:: Work instructions ::
Search the material for "size" and show all lines that contain it.
- - -
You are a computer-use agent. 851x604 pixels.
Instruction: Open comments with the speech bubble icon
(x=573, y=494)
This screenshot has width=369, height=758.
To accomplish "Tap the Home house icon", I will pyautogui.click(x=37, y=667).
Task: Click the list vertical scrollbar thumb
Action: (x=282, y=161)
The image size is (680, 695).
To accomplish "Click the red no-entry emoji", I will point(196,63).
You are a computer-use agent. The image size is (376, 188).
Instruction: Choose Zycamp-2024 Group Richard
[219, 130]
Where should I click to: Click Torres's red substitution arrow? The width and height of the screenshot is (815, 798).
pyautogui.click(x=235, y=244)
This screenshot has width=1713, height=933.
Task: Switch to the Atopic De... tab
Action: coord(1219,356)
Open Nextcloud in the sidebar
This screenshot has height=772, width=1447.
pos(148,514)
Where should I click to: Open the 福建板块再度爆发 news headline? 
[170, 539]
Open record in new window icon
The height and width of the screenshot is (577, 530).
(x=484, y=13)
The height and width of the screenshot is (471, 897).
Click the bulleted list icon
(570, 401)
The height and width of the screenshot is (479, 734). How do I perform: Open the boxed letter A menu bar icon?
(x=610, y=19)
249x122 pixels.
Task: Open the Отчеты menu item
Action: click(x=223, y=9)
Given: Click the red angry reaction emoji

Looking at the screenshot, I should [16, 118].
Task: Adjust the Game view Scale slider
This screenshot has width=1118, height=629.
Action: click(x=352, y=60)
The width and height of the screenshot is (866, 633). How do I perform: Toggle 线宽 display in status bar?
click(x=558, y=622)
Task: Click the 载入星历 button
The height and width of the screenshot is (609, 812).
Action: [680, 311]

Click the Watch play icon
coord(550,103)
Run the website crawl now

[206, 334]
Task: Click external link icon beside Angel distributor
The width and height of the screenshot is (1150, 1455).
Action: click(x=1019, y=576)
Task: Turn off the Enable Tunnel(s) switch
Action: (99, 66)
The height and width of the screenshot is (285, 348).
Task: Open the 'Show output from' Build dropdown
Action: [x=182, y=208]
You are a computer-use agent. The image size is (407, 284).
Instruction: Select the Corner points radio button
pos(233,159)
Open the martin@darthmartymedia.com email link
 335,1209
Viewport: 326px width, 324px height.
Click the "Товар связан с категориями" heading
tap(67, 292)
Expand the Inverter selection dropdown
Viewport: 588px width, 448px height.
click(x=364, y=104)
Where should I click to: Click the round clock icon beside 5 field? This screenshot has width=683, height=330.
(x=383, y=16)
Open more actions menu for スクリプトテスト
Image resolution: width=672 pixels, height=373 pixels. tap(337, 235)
- - -
:: Solved problem ::
The image size is (680, 695).
You are a computer-use agent. The image size is (376, 188).
You are a computer-use agent. The image size is (407, 284).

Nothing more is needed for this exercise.